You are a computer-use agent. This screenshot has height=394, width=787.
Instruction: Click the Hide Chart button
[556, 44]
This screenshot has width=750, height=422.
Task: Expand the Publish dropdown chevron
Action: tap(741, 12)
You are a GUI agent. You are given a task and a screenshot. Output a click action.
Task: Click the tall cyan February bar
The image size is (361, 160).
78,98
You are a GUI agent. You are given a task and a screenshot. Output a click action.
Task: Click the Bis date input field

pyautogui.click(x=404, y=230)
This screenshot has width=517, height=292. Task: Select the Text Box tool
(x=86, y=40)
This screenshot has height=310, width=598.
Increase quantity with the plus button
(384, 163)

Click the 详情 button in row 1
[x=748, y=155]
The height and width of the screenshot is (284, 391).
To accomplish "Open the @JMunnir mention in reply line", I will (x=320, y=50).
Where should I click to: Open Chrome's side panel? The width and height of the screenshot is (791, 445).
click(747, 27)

++++++++

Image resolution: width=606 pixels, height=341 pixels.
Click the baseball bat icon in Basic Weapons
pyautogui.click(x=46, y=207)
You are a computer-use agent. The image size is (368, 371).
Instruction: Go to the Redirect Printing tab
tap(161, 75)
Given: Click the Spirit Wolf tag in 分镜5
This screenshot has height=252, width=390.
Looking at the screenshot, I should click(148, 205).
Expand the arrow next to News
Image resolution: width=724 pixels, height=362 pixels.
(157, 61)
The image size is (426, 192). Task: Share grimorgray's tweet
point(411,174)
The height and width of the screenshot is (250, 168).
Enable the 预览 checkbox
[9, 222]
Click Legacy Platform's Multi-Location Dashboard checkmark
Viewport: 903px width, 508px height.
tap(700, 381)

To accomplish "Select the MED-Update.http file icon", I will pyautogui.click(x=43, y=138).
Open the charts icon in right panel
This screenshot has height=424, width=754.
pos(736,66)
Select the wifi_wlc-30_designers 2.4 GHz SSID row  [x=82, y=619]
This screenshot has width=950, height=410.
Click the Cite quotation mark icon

++++++++

» **Task details**
An exact copy of the lines above between the line holding "The image size is (426, 192)." and the line holding "Click the Cite quotation mark icon", inclusive, is the whole answer.

» **Written solution**
The image size is (426, 192). Task: Share grimorgray's tweet
point(411,174)
The height and width of the screenshot is (250, 168).
Enable the 预览 checkbox
[9, 222]
Click Legacy Platform's Multi-Location Dashboard checkmark
Viewport: 903px width, 508px height.
tap(700, 381)

To accomplish "Select the MED-Update.http file icon", I will pyautogui.click(x=43, y=138).
Open the charts icon in right panel
This screenshot has height=424, width=754.
pos(736,66)
Select the wifi_wlc-30_designers 2.4 GHz SSID row  [x=82, y=619]
This screenshot has width=950, height=410.
Click the Cite quotation mark icon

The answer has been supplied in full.